▸ WHAT THE TASK ASKS: Beginning with the line that contains "Click the diamond" in the material below, print each line exactly until the line that contains "Task: Click the Cancel button" has been printed, then stop.

:::

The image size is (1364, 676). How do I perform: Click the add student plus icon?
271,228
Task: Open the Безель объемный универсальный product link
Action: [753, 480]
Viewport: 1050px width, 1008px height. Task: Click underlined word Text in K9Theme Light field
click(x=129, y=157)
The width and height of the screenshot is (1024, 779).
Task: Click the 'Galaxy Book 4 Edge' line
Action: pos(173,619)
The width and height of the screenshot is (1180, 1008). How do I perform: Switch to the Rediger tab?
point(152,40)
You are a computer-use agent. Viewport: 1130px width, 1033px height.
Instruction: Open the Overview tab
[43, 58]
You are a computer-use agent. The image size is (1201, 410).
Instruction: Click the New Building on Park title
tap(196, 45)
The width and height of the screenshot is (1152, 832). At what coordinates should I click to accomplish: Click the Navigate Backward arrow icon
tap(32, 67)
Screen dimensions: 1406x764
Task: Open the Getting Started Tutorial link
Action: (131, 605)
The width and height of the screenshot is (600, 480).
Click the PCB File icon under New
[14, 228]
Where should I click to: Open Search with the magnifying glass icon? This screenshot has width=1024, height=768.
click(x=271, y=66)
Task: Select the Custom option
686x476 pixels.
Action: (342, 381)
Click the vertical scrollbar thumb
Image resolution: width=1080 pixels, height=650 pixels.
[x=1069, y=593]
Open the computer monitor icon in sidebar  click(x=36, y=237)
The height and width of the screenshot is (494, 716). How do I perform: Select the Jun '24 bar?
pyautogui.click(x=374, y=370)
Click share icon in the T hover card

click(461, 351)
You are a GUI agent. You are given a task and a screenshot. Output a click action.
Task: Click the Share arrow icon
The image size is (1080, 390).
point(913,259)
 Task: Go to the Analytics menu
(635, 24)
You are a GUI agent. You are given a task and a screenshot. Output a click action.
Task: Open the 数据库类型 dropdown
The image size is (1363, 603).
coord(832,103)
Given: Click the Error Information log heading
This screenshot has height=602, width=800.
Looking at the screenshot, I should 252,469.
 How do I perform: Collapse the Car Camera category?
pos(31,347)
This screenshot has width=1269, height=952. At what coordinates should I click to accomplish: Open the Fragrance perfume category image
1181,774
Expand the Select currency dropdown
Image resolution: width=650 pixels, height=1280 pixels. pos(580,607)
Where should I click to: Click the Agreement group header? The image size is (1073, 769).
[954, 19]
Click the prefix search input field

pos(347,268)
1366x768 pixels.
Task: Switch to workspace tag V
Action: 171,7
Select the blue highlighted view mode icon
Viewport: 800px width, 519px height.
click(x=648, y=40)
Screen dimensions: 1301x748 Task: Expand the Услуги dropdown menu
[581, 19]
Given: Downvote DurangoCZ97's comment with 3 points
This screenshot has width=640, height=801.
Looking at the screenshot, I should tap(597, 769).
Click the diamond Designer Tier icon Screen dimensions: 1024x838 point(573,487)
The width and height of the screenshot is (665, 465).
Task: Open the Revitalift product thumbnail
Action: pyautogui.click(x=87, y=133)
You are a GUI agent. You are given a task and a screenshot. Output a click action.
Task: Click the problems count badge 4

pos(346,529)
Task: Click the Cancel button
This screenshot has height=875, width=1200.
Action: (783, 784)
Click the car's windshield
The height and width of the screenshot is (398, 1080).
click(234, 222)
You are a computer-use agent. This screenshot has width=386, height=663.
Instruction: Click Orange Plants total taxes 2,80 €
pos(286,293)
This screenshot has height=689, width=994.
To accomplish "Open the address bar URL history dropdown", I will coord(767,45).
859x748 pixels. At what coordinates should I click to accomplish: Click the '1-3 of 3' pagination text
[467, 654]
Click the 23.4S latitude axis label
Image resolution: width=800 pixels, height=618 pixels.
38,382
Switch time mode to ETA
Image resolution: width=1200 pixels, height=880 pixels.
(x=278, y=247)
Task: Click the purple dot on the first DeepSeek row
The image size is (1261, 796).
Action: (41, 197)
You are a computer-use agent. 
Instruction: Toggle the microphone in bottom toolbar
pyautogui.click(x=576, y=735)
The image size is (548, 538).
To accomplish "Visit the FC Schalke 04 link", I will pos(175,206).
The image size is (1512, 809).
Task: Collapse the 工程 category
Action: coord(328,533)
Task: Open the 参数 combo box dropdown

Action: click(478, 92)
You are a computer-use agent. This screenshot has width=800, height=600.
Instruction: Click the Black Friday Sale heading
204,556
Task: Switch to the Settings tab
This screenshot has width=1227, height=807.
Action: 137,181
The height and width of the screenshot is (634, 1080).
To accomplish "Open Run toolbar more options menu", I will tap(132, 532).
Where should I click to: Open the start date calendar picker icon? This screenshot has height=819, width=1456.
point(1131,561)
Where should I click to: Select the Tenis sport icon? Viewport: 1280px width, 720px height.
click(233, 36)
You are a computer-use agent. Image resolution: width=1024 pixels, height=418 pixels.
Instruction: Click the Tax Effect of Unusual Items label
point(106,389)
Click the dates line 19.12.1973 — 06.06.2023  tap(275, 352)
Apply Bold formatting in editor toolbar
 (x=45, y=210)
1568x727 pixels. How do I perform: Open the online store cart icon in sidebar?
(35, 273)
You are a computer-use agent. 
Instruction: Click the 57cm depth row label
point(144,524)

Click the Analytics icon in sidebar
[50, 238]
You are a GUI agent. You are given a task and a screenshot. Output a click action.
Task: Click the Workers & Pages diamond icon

:::

▸ YOUR SOLUTION:
Click the diamond Designer Tier icon Screen dimensions: 1024x838 point(573,487)
The width and height of the screenshot is (665, 465).
Task: Open the Revitalift product thumbnail
Action: pyautogui.click(x=87, y=133)
You are a GUI agent. You are given a task and a screenshot. Output a click action.
Task: Click the problems count badge 4

pos(346,529)
Task: Click the Cancel button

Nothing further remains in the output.